Steps I took leading up to the issue

  1. Login user.
  2. Go to ‘Submissions’.
  3. Go to ‘Unassigned’ tab.
  4. Click on ‘View’ button of a pending submission.
  5. Click on ‘Production’ tab in the ‘Workflow’ tab.
  6. Click on ‘Assign’ button in the ‘Participants’ block.
  7. See error: ‘Loading’ is not hidden.

What application are you using?
OJS 3.4.0-7

Additional information
Image of error in the assignment popup:

After being unable to find a suitable solution, I have decided to modify the code to avoid the use of user-select in the URL, responsible for triggering the security alert. I share the changes in the code hoping it will be of some help…

NOTE: It is recommended use an IDE to ensure that the namespaces and usage of the files contained in the directory will be updated.
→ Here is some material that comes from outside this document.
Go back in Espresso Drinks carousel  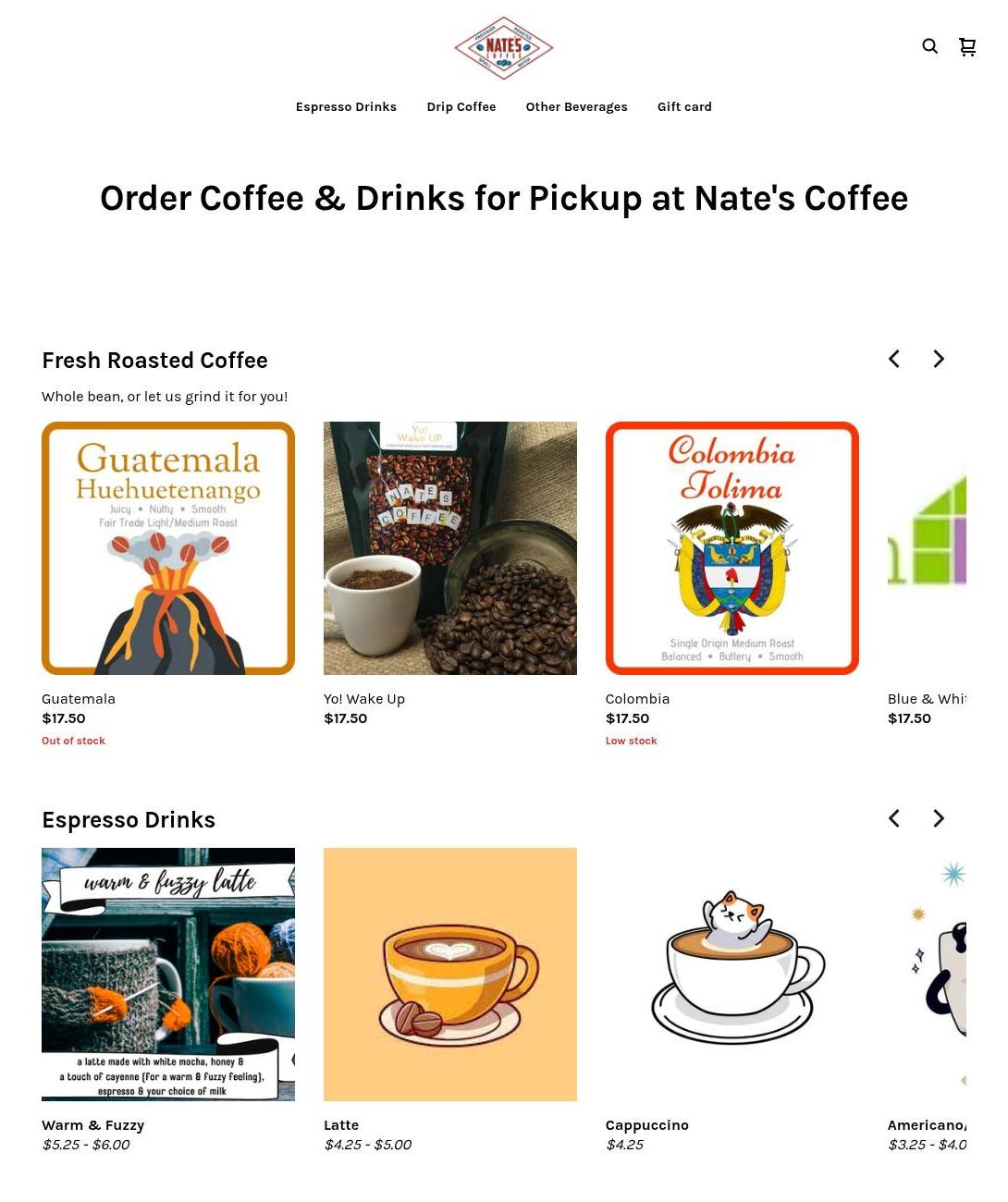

  1. Rename folder /lib/pkp/controllers/grid/users/userSelect, for example to userSearch.
  2. Rename file /lib/pkp/controllers/grid/users/userSearch/UserSelectGridHandler.php , for example to UserSearchGridHandler.php.
  3. Rename file /lib/pkp/controllers/grid/users/userSearch/UserSelectGridCellProvider.php , for example to UserSearchGridCellProvider.php.
  4. Update the reference usage of UserSearchGridCellProvider in file /controllers/grid/users/subscriberSelect/SubscriberSelectGridHandler.php.
  5. In file /lib/pkp/templates/controllers/grid/users/stageParticipant/addParticipantForm.tpl, on line 66, change the component attribute from grid.users.userSelect.UserSelectGridHandler to grid.users.userSearch.UserSearchGridHandler.
  6. Delete the web template cache from the website admin panel.